Neither ordinary people nor elected politicians could understand how planners justified their projects. Planners, on the other hand, could easily dismiss objections as uninformed and unscientific (Black and Rosenbloom, 2000), and in the process failed to take into account people’s lived experience in cities and the value of social capital in their lives. Planners caused so much chaos and degradation of city life that it provoked a “highway revolt” of citizens who lobbied to re-orient the planning process to creating space for people instead of cars. When cities were faced with true crisis in the 1970’s planning finally started to change.
Oregon is an example of this change, following the 1973 Oregon Land Use Act, which requires that planning process begins at the state level. Land use in Portland, Oregon’s largest city, is determined by a democratically elected Metro Council that is responsible for growth management, transportation, land use planning, solid waste management, regional parks and green spaces, and technical services for the entire region surrounding the city of Portland. In order to limit sprawl and provide an incentive for gradual redevelopment of the central city, Portland’s Metro Council implemented an Urban Growth Boundary (Godschalk and Kaiser, 2000) and encouraged high-density development around public transportation. Portland is now regarded as one of the most vibrant growing cities in America, proving that planning authority can be successfully restructured to address the challenges facing us in the 21st Century.
A number of European cities have made ecological sustainability a primary objective, enabling various disciplines to work together and find synergies to “close the loop.” The structural differences between America and Europe are important to note. “Historically stronger planning and land use control systems are helpful, as well as generally stronger and more proactive roles afforded to [local] government.” (Beatley, 2003) Both structural and cultural differences in Europe led to sustainable cities before being extremely affected by the global climate crisis. European cities have more flexibility in the face of this challenge because they took the opportunity to invest in the infrastructure prior to the need for it.
While many American cities are ahead of Federal or State requirements to address sustainability issues, I don’t know if twenty years will be long enough to solve the twin problems of thinning suburbs and the aging infrastructure of growing cities. While technological advances will provide some solutions, planners should not solely rely on technical expertise. Planners should observe and study the innovations that well up from communities and be advocates for these solutions. As Web 2.0 changed journalism, politics and performance media, urban planning could be a site where community networks are able to access the power of the state.

> _Data section_
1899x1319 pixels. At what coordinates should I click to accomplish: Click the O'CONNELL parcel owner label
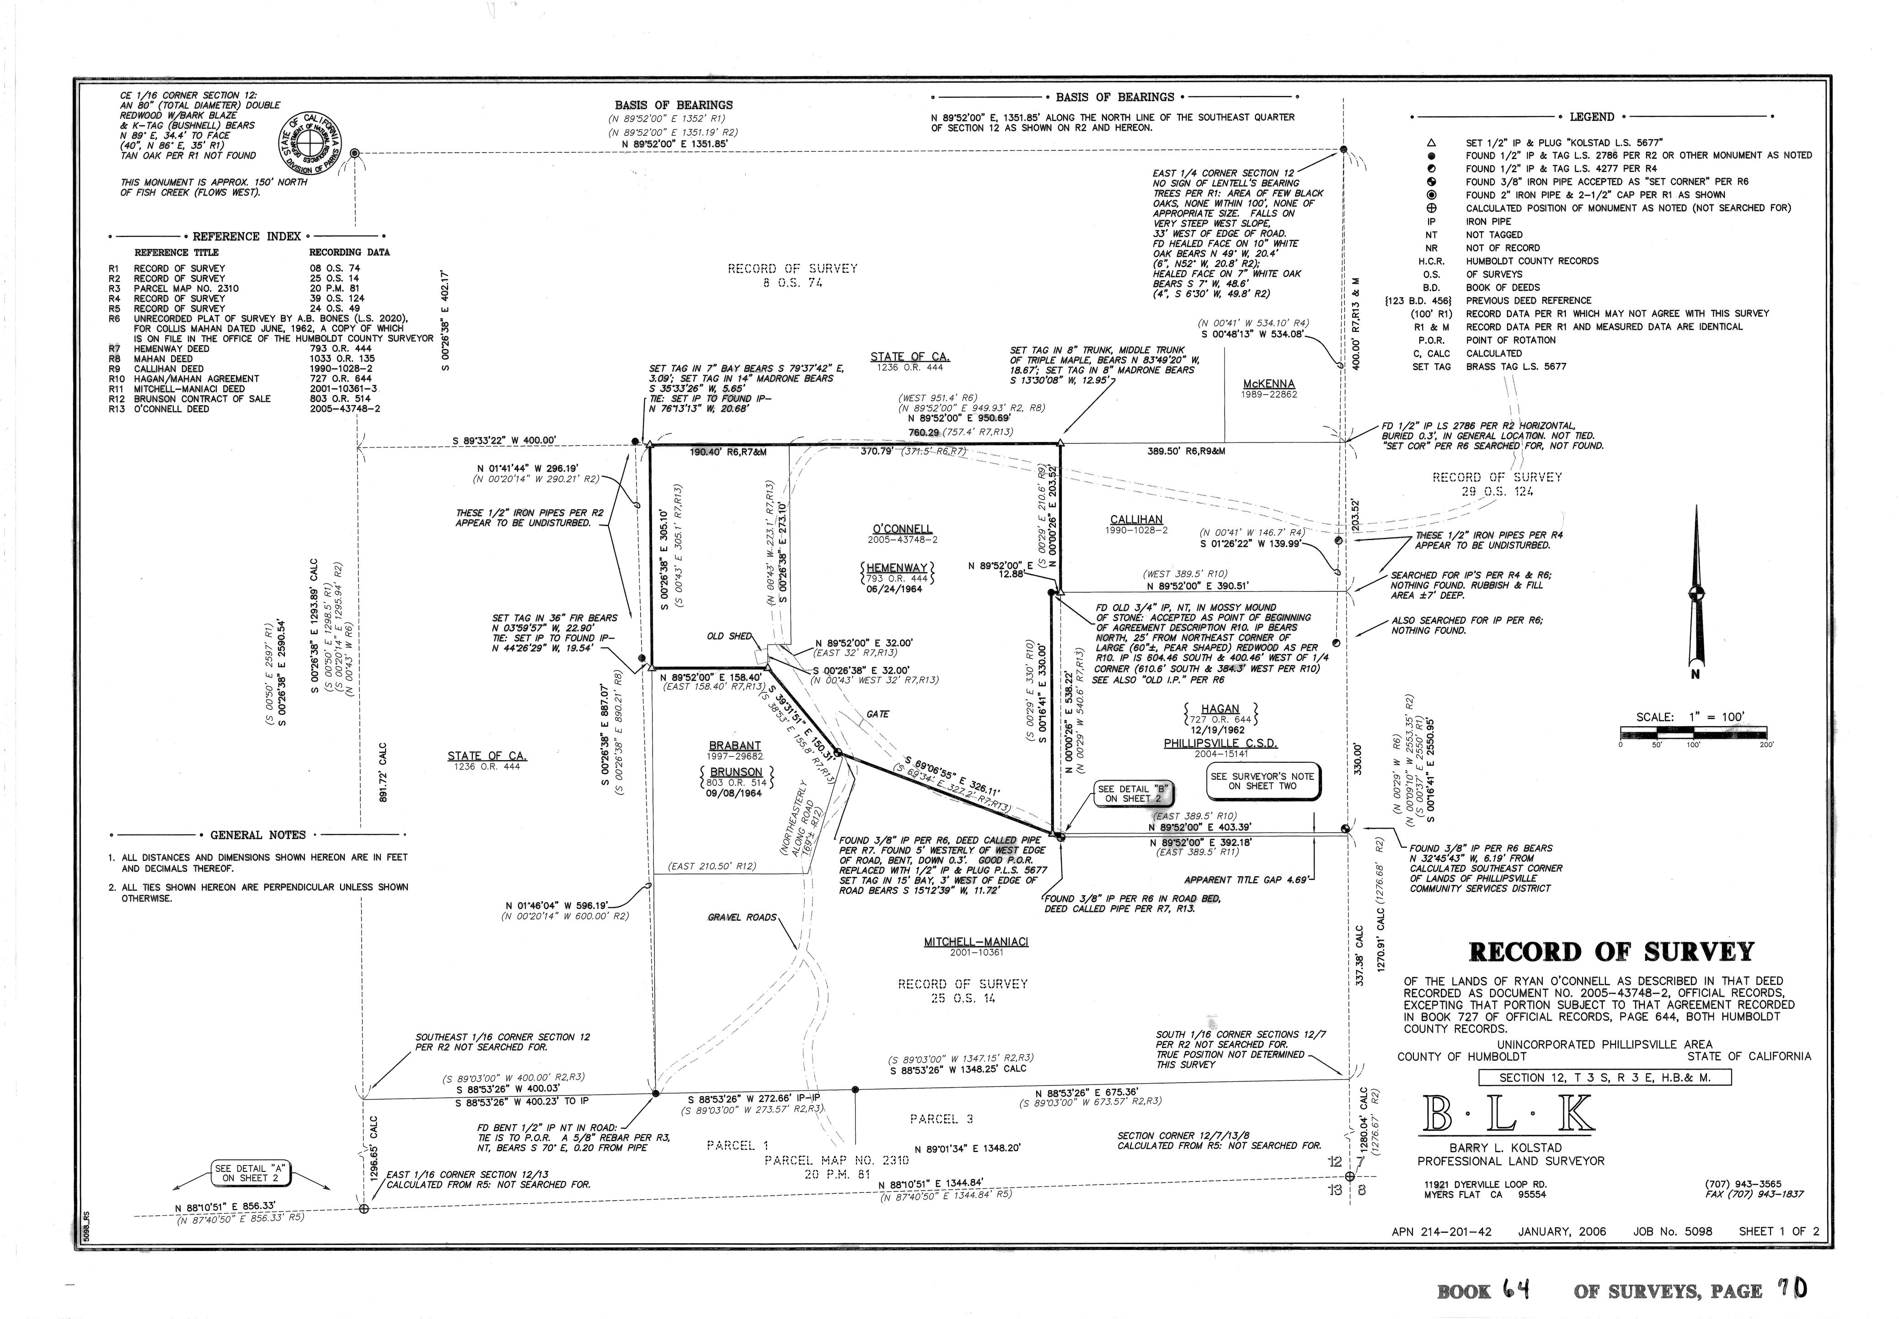902,529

> _Task goal_
Say whether each statement agrees with the urban planning text, answering yes or no and quoting the deciding words: (a) The 1973 Oregon Land Use Act requires planning to begin at the state level. (b) Portland's Metro Council is appointed rather than elected. (c) The writer holds that planners should rely solely on technical expertise.

> _Result for this exercise_
(a) Yes: "requires that planning process begins at the state level"
(b) No: "a democratically elected Metro Council"
(c) No: "planners should not solely rely on technical expertise"